2 Kings 4:2 And Elisha said unto her, What shall I do for thee? tell me, what hast thou in the house? And she said, Thine handmaid hath not any thing in the house, save a pot of oil.
The oil, a foreshadowing of anointing, is all she had, yet her emotions said she had nothing to offer, her house was empty. We are reminded of the five thousand that Jesus fed with nothing but five loaves of bread and two fish. When they had their fill to eat, twelve full baskets remained.
Here in 2nd Kings, we are not feeding a multitude of appetites, we are pouring out the anointing and seeing what it means to the individual to whom the anointing fell upon. Interestingly enough, Elisha instructed the woman to get as many empty vessels from her neighbors as possible.

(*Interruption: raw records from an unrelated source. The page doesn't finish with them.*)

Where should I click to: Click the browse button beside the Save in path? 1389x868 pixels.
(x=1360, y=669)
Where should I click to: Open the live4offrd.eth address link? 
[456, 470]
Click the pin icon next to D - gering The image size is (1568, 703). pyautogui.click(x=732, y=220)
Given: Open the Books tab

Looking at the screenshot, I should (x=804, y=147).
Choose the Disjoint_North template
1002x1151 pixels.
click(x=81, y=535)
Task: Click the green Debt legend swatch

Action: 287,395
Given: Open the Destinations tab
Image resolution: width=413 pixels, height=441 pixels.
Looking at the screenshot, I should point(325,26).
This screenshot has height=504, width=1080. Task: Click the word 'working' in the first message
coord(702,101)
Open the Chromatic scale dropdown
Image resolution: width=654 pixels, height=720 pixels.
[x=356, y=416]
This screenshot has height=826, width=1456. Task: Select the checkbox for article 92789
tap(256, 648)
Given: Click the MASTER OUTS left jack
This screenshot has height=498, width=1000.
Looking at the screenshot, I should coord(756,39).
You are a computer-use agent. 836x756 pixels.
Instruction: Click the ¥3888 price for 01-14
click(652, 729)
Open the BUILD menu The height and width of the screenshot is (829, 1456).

His words at the end of verse 3, “not a few”. She was instructed to fill her neighbor’s empty vessels with the anointing. This was the result.
V6 And it came to pass, when the vessels were full, that she said unto her son, Bring me yet a vessel. And he said unto her, There is not a vessel more. And the oil stayed.
She still had all that she began with and had lost nothing, even though she had filled all the empty vessels of all her neighbors. Here, a woman of no substance, could not exhaust the anointing that was upon her, it is everlasting, it remains.
Luke 4:17-19 And there was delivered unto him the book of the prophet Esaias. And when he had opened the book, he found the place where it was written, The Spirit of the Lord is upon me, because he hath anointed me to preach the gospel to the poor; he hath sent me to heal the brokenhearted, to preach deliverance to the captives, and recovering of sight to the blind, to set at liberty them that are bruised, To preach the acceptable year of the Lord.
The anointing remains, why have you not poured it out upon the empty vessels that are your neighbors?